One of the Ethereum on-chain indicators signals that the token has entered the bottom phase.
Ethereum’s native token, Ethereum (ETH), posted a strong recovery after falling to $880 on June 18, its lowest level in eighteen months.
ETH Price Returned 30% in Two Days
On June 19, the price of Ether topped $1,150, an increase of over 30% in just two days. However, at the start of a new weekly session on June 20, the ETH/USD pair hinted that it might be reversing its weekend gains, with the price dropping nearly 9% from a high of $1,150.
PostyXBT, an independent market analyst, urged its 79,800 followers to be wary of the recent ETH price rally, noting that the move “will be pure fake.” Excerpts from his statement:
“This appears to be an opportunity to go long up to $1,250, but BTC still hasn’t regained its similar level.”
4-hour ETH/USD price chart. Source: PostyXBT/TradingView
Next ETH price drop target: $700-800
The announcements came as Ethereum entered a bear market along with other leading cryptocurrencies including Bitcoin (BTC), Solana (SOL) and Cardano (ADA).
ETH/USD is currently trading 77% below its all-time high of $4,951, but some tokens are up to 90% below their 2021 high.
Concerns about the Federal Reserve’s tightening policy to curb inflation have fueled these sell-offs, hurting parts of traditional stock markets. In particular, the US Federal Reserve plans to raise interest rates through 2023, potentially leaving investors with less liquidity to buy riskier assets like BTC and ETH.
In addition, forced selling and liquidity problems caused by the so-called Decentralized Finance or DeFi sector have added to the downward pressure on the crypto market, limiting the prospects for a continued Ethereum recovery.
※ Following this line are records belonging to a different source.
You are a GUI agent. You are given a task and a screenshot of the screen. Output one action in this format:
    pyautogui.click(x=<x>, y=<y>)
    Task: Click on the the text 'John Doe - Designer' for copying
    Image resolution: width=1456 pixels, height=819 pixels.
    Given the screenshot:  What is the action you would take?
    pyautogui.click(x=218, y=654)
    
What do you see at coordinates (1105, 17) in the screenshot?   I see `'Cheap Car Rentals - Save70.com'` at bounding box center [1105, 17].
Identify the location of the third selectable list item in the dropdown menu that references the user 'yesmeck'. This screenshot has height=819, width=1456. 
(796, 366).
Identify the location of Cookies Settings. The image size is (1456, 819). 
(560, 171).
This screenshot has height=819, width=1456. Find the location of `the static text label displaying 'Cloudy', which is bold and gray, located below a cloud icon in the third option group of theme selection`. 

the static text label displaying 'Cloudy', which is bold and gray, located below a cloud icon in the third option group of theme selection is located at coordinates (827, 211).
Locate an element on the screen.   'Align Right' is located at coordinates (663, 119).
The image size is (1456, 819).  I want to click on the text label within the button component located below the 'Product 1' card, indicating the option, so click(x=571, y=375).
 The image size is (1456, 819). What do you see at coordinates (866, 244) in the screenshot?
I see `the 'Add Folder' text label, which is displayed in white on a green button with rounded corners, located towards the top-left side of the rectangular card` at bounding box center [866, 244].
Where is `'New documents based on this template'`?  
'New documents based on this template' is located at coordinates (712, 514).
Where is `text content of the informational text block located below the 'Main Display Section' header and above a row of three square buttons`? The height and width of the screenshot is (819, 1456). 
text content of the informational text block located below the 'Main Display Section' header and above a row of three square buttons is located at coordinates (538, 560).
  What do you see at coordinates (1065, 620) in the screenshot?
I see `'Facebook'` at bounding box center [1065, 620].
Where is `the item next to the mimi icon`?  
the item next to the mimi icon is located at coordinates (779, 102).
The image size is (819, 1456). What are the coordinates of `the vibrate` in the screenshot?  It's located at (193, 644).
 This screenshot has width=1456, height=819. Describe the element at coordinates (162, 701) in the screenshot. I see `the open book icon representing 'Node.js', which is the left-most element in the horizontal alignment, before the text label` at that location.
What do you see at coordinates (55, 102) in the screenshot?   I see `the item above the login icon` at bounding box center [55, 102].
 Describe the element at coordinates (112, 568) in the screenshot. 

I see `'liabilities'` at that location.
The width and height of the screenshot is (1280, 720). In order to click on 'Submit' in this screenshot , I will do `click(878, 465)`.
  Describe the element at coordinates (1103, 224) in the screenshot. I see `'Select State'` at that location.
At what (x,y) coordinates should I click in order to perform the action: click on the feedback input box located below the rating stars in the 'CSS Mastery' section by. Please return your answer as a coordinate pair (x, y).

Crypto analyst Kapo says that ETH has not yet bottomed out and that its price could drop even further, approaching the $700-$800 range.
Lower sign of ETH price?
Meanwhile, a metric that tracks the difference between the market value of Ether and the realized value suggests that ETH/USD has bottomed out.
The so-called “MVRV-Z-Score” assesses when Ether is overpriced or underpriced compared to its “fair” or realized value. Thus, if the market value exceeded the realized value, this historically meant the peak of the bull run.
Conversely, a drop in market value below realized value indicates a bear market bottom (the green area in the chart below). Ethereum’s MVRV-Z-Score entered the same buy zone in early June and is now consolidating there.
Ethereum MVRV Z-score. Source: glassnode
However, this does not necessarily mean a trend reversal, as the MVRV price ratio during the 2018 bear market shows.
Related: 5 indicators traders can use to know when the cryptocurrency bear market is ending
Notably, on August 12, 2018, Ethereum’s Z-Score MVRV dropped into the green when the price was around $319. But the Ethereum token hit its bottom much later, on December 14, 2018, when the price reached almost $85.
In other words, Ethereum has entered a bottom phase at best when the on-chain fractal is valid in 2022.